Segment Start: Material for this task

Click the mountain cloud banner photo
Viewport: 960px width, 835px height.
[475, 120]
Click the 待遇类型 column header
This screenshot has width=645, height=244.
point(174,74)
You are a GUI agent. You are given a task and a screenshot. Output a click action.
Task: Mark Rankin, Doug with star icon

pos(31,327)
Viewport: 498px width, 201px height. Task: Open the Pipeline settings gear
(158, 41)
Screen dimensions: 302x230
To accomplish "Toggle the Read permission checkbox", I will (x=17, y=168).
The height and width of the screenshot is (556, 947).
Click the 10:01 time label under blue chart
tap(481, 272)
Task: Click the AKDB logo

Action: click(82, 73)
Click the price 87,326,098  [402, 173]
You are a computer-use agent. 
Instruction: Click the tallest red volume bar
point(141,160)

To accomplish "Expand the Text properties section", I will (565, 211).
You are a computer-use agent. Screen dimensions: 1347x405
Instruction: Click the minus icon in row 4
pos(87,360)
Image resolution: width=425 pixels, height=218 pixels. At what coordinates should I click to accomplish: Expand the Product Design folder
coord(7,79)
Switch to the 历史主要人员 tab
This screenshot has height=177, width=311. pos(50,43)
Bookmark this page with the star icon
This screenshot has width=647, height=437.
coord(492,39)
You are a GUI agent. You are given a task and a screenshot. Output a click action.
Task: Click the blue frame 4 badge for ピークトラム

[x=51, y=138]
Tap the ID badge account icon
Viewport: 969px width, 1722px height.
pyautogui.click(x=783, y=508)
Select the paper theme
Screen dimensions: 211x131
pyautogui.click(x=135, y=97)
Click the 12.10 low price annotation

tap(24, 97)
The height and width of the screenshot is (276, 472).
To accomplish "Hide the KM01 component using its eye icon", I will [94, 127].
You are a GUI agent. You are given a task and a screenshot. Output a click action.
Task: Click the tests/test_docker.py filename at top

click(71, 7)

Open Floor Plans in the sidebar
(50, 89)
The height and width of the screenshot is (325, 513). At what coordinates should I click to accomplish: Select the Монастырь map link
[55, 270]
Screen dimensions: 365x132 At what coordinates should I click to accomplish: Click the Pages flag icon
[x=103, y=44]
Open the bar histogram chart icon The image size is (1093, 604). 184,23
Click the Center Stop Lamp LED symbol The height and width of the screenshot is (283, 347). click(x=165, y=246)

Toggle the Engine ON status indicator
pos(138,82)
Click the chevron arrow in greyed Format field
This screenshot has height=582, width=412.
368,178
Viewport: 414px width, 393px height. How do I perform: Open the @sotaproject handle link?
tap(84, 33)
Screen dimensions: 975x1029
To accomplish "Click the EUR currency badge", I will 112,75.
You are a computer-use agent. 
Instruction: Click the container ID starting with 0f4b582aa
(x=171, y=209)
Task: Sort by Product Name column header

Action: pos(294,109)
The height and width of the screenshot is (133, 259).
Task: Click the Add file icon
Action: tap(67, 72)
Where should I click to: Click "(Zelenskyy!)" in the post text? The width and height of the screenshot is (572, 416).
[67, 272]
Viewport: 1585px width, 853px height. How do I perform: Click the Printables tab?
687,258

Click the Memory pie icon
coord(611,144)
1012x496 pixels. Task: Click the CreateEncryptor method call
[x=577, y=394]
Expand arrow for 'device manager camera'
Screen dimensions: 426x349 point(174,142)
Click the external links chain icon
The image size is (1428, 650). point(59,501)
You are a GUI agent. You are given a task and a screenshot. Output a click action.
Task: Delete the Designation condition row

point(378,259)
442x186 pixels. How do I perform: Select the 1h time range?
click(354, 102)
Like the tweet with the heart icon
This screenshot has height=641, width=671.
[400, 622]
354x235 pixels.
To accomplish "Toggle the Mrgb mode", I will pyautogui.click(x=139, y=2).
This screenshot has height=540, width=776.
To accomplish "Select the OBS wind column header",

Segment End: Material for this task

What needs to be done: Set the records above down again, exactly as they read.

Task answer:
Click the mountain cloud banner photo
Viewport: 960px width, 835px height.
[475, 120]
Click the 待遇类型 column header
This screenshot has width=645, height=244.
point(174,74)
You are a GUI agent. You are given a task and a screenshot. Output a click action.
Task: Mark Rankin, Doug with star icon

pos(31,327)
Viewport: 498px width, 201px height. Task: Open the Pipeline settings gear
(158, 41)
Screen dimensions: 302x230
To accomplish "Toggle the Read permission checkbox", I will (x=17, y=168).
The height and width of the screenshot is (556, 947).
Click the 10:01 time label under blue chart
tap(481, 272)
Task: Click the AKDB logo

Action: click(82, 73)
Click the price 87,326,098  [402, 173]
You are a computer-use agent. 
Instruction: Click the tallest red volume bar
point(141,160)

To accomplish "Expand the Text properties section", I will (565, 211).
You are a computer-use agent. Screen dimensions: 1347x405
Instruction: Click the minus icon in row 4
pos(87,360)
Image resolution: width=425 pixels, height=218 pixels. At what coordinates should I click to accomplish: Expand the Product Design folder
coord(7,79)
Switch to the 历史主要人员 tab
This screenshot has height=177, width=311. pos(50,43)
Bookmark this page with the star icon
This screenshot has width=647, height=437.
coord(492,39)
You are a GUI agent. You are given a task and a screenshot. Output a click action.
Task: Click the blue frame 4 badge for ピークトラム

[x=51, y=138]
Tap the ID badge account icon
Viewport: 969px width, 1722px height.
pyautogui.click(x=783, y=508)
Select the paper theme
Screen dimensions: 211x131
pyautogui.click(x=135, y=97)
Click the 12.10 low price annotation

tap(24, 97)
The height and width of the screenshot is (276, 472).
To accomplish "Hide the KM01 component using its eye icon", I will [94, 127].
You are a GUI agent. You are given a task and a screenshot. Output a click action.
Task: Click the tests/test_docker.py filename at top

click(71, 7)

Open Floor Plans in the sidebar
(50, 89)
The height and width of the screenshot is (325, 513). At what coordinates should I click to accomplish: Select the Монастырь map link
[55, 270]
Screen dimensions: 365x132 At what coordinates should I click to accomplish: Click the Pages flag icon
[x=103, y=44]
Open the bar histogram chart icon The image size is (1093, 604). 184,23
Click the Center Stop Lamp LED symbol The height and width of the screenshot is (283, 347). click(x=165, y=246)

Toggle the Engine ON status indicator
pos(138,82)
Click the chevron arrow in greyed Format field
This screenshot has height=582, width=412.
368,178
Viewport: 414px width, 393px height. How do I perform: Open the @sotaproject handle link?
tap(84, 33)
Screen dimensions: 975x1029
To accomplish "Click the EUR currency badge", I will 112,75.
You are a computer-use agent. 
Instruction: Click the container ID starting with 0f4b582aa
(x=171, y=209)
Task: Sort by Product Name column header

Action: pos(294,109)
The height and width of the screenshot is (133, 259).
Task: Click the Add file icon
Action: tap(67, 72)
Where should I click to: Click "(Zelenskyy!)" in the post text? The width and height of the screenshot is (572, 416).
[67, 272]
Viewport: 1585px width, 853px height. How do I perform: Click the Printables tab?
687,258

Click the Memory pie icon
coord(611,144)
1012x496 pixels. Task: Click the CreateEncryptor method call
[x=577, y=394]
Expand arrow for 'device manager camera'
Screen dimensions: 426x349 point(174,142)
Click the external links chain icon
The image size is (1428, 650). point(59,501)
You are a GUI agent. You are given a task and a screenshot. Output a click action.
Task: Delete the Designation condition row

point(378,259)
442x186 pixels. How do I perform: Select the 1h time range?
click(354, 102)
Like the tweet with the heart icon
This screenshot has height=641, width=671.
[400, 622]
354x235 pixels.
To accomplish "Toggle the Mrgb mode", I will pyautogui.click(x=139, y=2).
This screenshot has height=540, width=776.
To accomplish "Select the OBS wind column header",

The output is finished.